Facebook is like a refrigerator, you keep checking it every 5 minutes even though you know nothing is new.


----------



## Riy

When reading the thread = FFFFFFFFFFFFFFFFFFFFFFFFFFFFFFFFFFFFFFFFFF
Saw someone say april fools = ._.


----------



## amon91

Breaking news, totally not a prank: I sold myself to Facebook.


----------



## lib

You got me.
I spent a lot of time on Thorntree in the past. When the soft-ware got upgraded from TT3 to TT4 the social element of that internet site disappeared. Tony Wheeler sold a majority share in Lonely Planet, and thus Thorntree, about the same time so I could see parallels to PerC. I stopped posting on Thorntree.
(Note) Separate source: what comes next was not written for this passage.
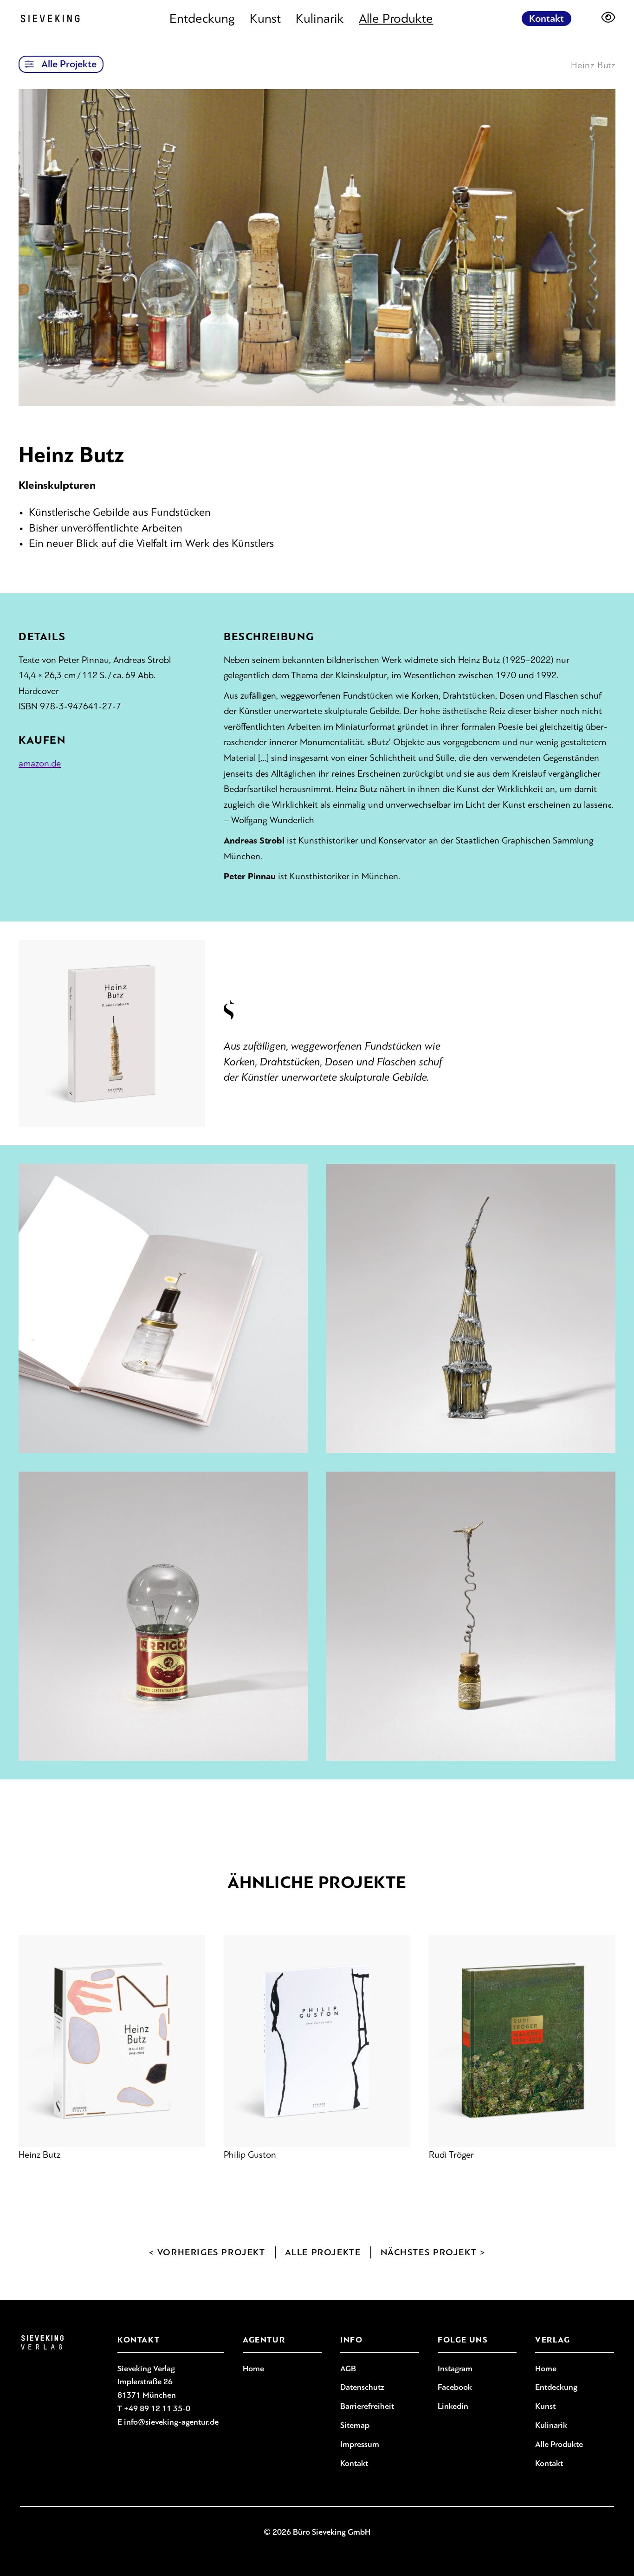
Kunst (265, 18)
I had also just noticed that a member on INTJ Forum had just retired so I though nameno1had had read about the sale before me and had retired.
I'd just paid rent for another month in Tbilisi some hours ago so I was well aware of what day it was... and yet...


----------



## Trainwreck

At first I was thinking, "This is some downright Orwellian, 1984 shit right here. Now all the companies are going to know _everything_ about me."


----------



## NekoNinja

Dont scare me like that Happy! PersonalityCafe would be ruined...


----------



## Frowzle

FFFFFUFUUUUUUUUUUUUU -- 
oh. today's april 1st, isnt it.


----------



## Lycrester

I call April Fool's !!!


----------



## Surreal Snake

Had me.Hehe.


----------



## General Lee

Please tell me this is an All Fools Day joke.


----------



## PoppyPeedOnMySofa

Very funny.


----------



## StandardLawyer




----------



## floryshe

lol..

scared me for a minute!!


----------



## Cover3

aprils fools


----------



## The Unseen

Dear God, I hope this is just a bad April Fools joke...


----------



## Kastor

Bullshit XD


----------



## perennialurker

It makes no sense for Facebook to be acquiring other companies at this stage in its growth. It makes even less strategic sense for PerC to become a dating site. Nice try though.


----------



## How Do You KNOW

My level of frustration upon reading this is only matched by my level of relief upon seeing the date.


----------



## Ben

I almost panicked, but then I remembered what day it was.


----------



## Angelic Gardevoir

Nice try, Happy. :tongue:


----------



## Confounded

April fools!


----------